God Of Comics, Reviews

May 23, 2017

Rapture #1 (Valiant Entertainment)

I get a lot of people accusing me of loving everything Valiant does. It’s mostly true – Valiant is doing the mature superhero comics that Marvel and DC Comics keep talking about, but focusing on story and character rather than shocking swerves for quick sales boosts that lead to ever-decreasing returns (I’m looking at you, Marvel, with your Captain Nazi: Nazi Empire).

But they do not do everything right: the initial run of Shadowman was overly ambitious and not very good. A lesser company might have tried to retcon the problem away, but Valiant has done something much more better: they ran at the problem full tilt and are fixing it by expanding upon it, keeping the problematic stuff in continuity but bringing it back into the fold and making it retroactively better.

Shadowman is a divine loa riding a human forever. The two of them can draw on one another, and the loa in Shadowman is one of the most powerful beings in the Valiant-verse. It is supposed to watch the boundaries of the living and dead worlds, but fell victim to a necromancer who then tried to overrun the living with the dead. It took the entire Valiant universe to stop him, but the consequences were pretty damn dire.

When that happened, though, Shadowman was taken in by MI-6 and they’ve recruited a woman named Punk Mambo to help him get his power under control. Good for them. The necromancer’s plan involved twisting the life-force of the planet into something it was never meant to be and allowed a new Geomancer into the world – a young girl named Tama who now has access to all the living knowledge and power in the world.

_Recorded data_:
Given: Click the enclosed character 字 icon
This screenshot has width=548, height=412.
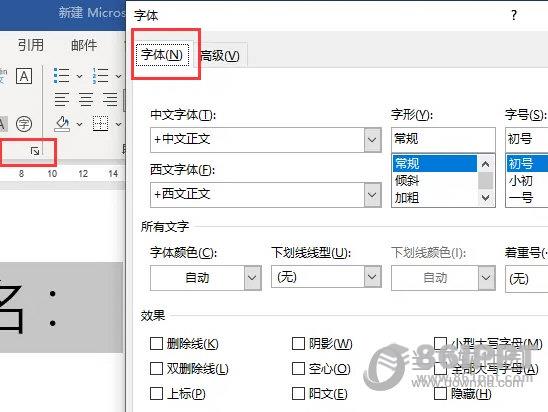Looking at the screenshot, I should point(24,123).
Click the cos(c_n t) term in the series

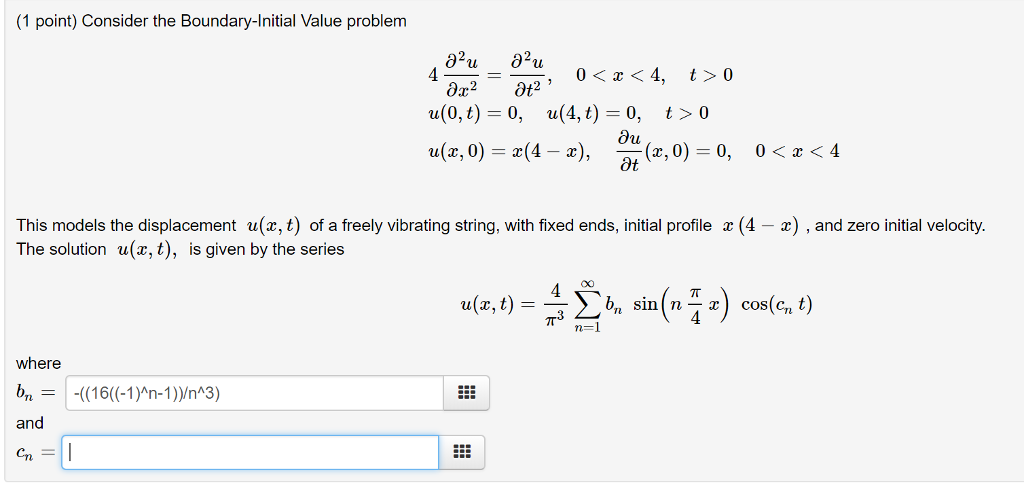776,305

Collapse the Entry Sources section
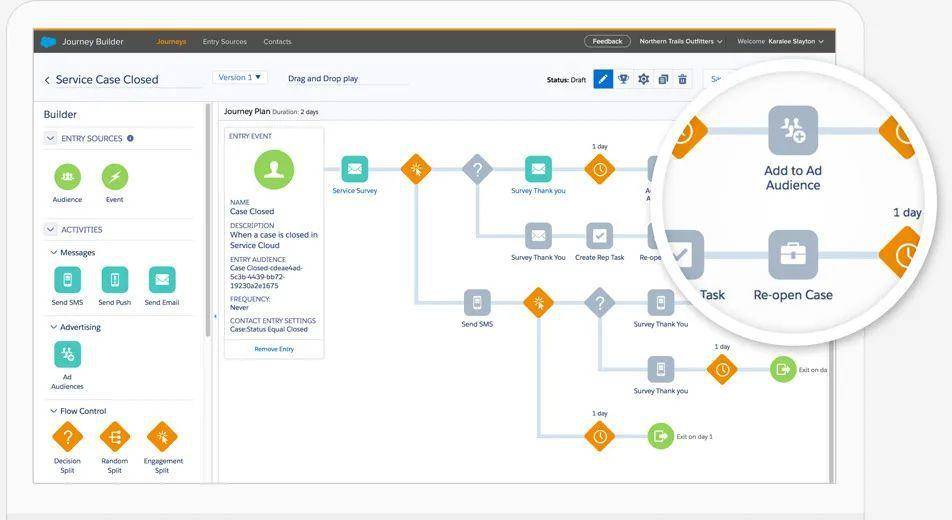point(51,139)
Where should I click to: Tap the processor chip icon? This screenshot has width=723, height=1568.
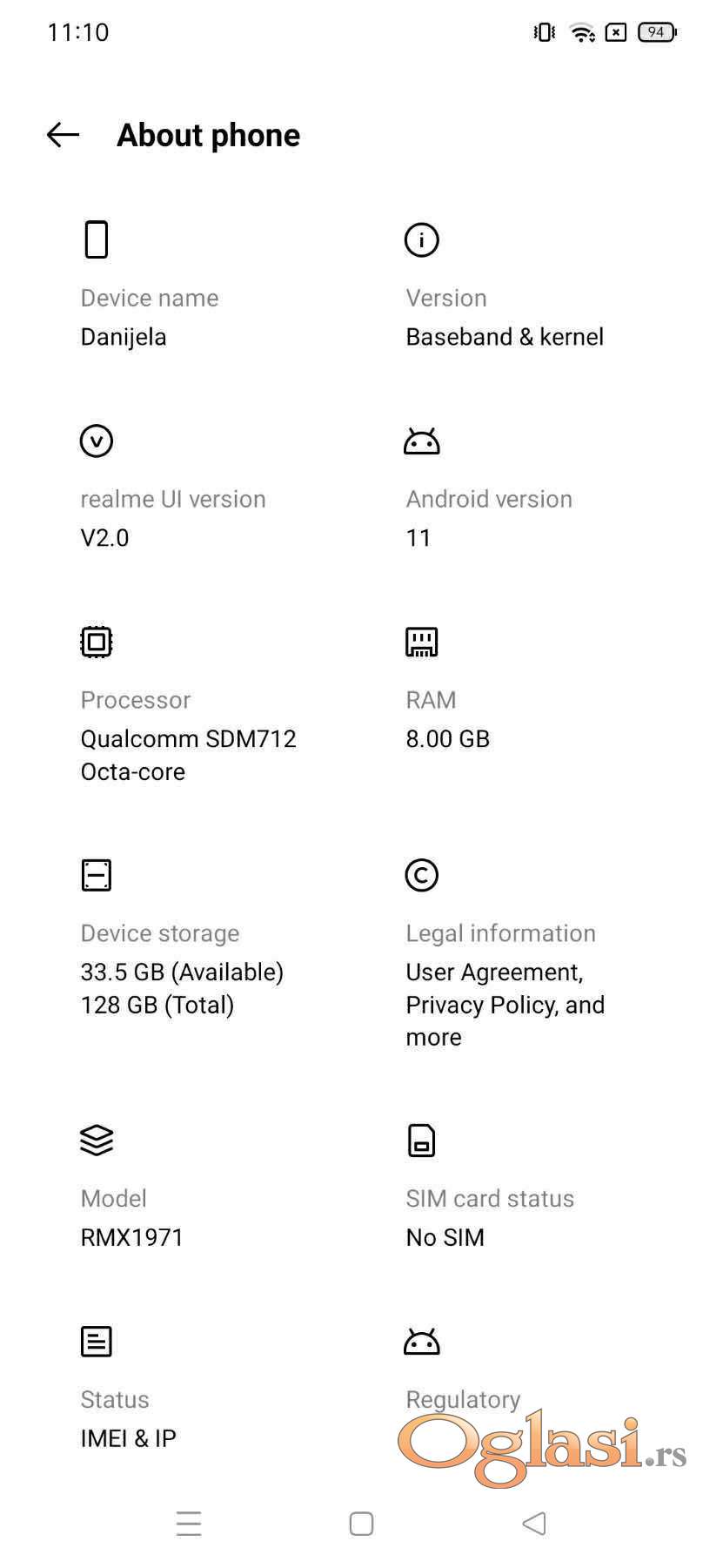(97, 642)
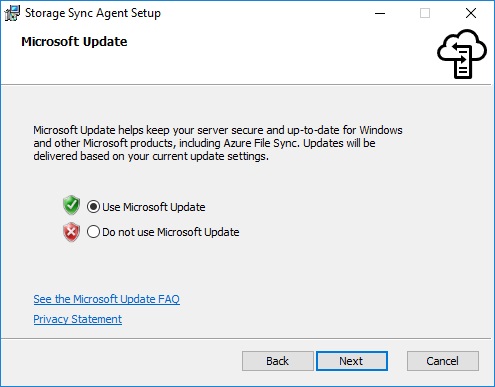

_Your task_: Pick up the Rapture #1 review after its last sentence and keep writing it.

_Exercise answer_:
She knows that there is a war coming: the man whom the Tower of Babel was named for is coming to reclaim his home, and it turns out the necromancer that nearly killed everyone was cribbing Babel’s notes. Lucky for us, the spirit that inspired tales of wandering barbarians has taken up residence in the Tower and has no desire to give it up, but even the truth that inspired Conan’s legend isn’t enough to stand against a power like that, not alone.

Normally, Tama would call on the Fist and Steel of the living Earth to deal with her problems, but the Eternal Warrior hasn’t been the same since tangling with the necromancer and so she’s got to look elsewhere. MI-6 is right there, so she’s grabbing Punk Mambo and Shadowman and MI-6’s illegitimate lovechild of Batman and James Bond, the man we call Ninjak.

It’s five against one, but the one has an army and has already pierced heaven once – and if he does it again it could mean the end of everything, forever.

Matt Kindt is writing, and he does his best work when Valiant lets him run wild like he is here (see also X-O Manowar #3, out this week). The artist mortals call Cafu is playing with a lot of heavy concepts and different worlds, but this is where Cafu thrives and you can tell. Better still, as complex as I’m making all this sound, Valiant does a damn fine job of making their stuff accessible. If you’re looking for an alternative to DC Comics and especially Marvel, Valiant might be just what you’re looking for.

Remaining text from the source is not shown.